7. End tax expenditures that disproportionately benefit high-income earners
Canada’s tax system has several mechanisms that disproportionately benefit the ultra-wealthy and men. 68% of the tax savings from the partial inclusion of capital gains, which is projected to cost federal coffers $36.9 billion in 2026, go to people making over $250,000 a year. 91% of the dividend gross-up and tax credit (DTC), projected to cost $7.6 billion in 2026, benefits the top 10% of earners. Both of these mechanisms lower the tax rate on income collected by people who already own wealth relative to the tax rate on income from working. Someone with the same income level will pay more in tax on employment income than they will on capital gains or dividends.
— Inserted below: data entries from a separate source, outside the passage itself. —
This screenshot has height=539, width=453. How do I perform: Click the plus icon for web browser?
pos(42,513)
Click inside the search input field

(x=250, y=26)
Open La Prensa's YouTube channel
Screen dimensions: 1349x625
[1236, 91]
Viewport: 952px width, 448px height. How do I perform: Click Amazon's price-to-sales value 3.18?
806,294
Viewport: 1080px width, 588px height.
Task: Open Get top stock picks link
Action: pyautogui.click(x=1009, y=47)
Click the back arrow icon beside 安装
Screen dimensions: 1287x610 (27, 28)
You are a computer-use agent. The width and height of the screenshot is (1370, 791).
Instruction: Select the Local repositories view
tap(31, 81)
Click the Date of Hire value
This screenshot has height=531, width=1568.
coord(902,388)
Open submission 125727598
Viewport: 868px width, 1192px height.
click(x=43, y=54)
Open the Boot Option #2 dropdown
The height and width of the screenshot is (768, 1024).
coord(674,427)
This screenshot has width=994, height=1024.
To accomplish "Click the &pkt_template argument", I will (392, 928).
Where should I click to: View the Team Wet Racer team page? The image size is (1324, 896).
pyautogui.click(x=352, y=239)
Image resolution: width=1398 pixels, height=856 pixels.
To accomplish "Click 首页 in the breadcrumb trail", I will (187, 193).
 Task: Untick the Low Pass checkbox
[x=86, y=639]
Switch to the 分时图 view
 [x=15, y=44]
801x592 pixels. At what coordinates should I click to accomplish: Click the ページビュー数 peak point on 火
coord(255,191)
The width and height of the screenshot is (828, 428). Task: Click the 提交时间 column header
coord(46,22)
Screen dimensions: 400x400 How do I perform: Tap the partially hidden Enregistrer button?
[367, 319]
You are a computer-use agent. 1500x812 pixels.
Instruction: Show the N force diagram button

This is fundamentally unfair. These tax expenditures are also an equity issue – 65% of the tax savings from partial inclusion of capital gains and 63% of the savings from the dividend gross-up and tax credit go to men. These tax expenditures should be removed so that people who own wealth do not face lower tax rates than those who work for a living.
8. End all public financing for the fossil fuel industry
The latest data shows that Canada has fallen far behind on its climate targets, largely because of the fossil fuel industry. Canada’s emissions barely budged in 2024 because fossil fuel emissions continued increasing. As Canadians feel the pinch from the latest oil price shock, the need for a clear plan to transition away from fossil fuels is more urgent than ever. Unfortunately, the government increased tax credits for liquified natural gas facilities and carbon capture, usage and storage facilities in Budget 2025, providing further public money to the predominantly foreign-owned fossil fuel industry. Budget 2026 must finally fulfill the government’s pledge to phase out “inefficient” fossil fuel subsidies and end the pause on the gas excise tax, which may further benefit fossil fuel companies.
9. Support international coordination on taxing multinationals and the ultra-wealthy
Today’s large corporations and multinational enterprises, and Canada’s ultra-wealthy, typically hold significant assets outside of Canada. Because of this, to ensure that the largest corporations and the ultra-wealthy pay their fair share of tax requires global cooperation. Canada must stop undermining international coordination and instead play a leading role in international efforts to ensure fair global taxation, including supporting the UN tax convention process. Canada should also support the G20 proposal to impose a global minimum tax on billionaires. Canada should also consider reinstating the Digital Services Tax (similar taxes are still in place in dozens of countries) and using it as a bargaining tool during CUSMA negotiations, and close the new carveout it created in the OECD Pillar Two agreement last year by exempting US corporations.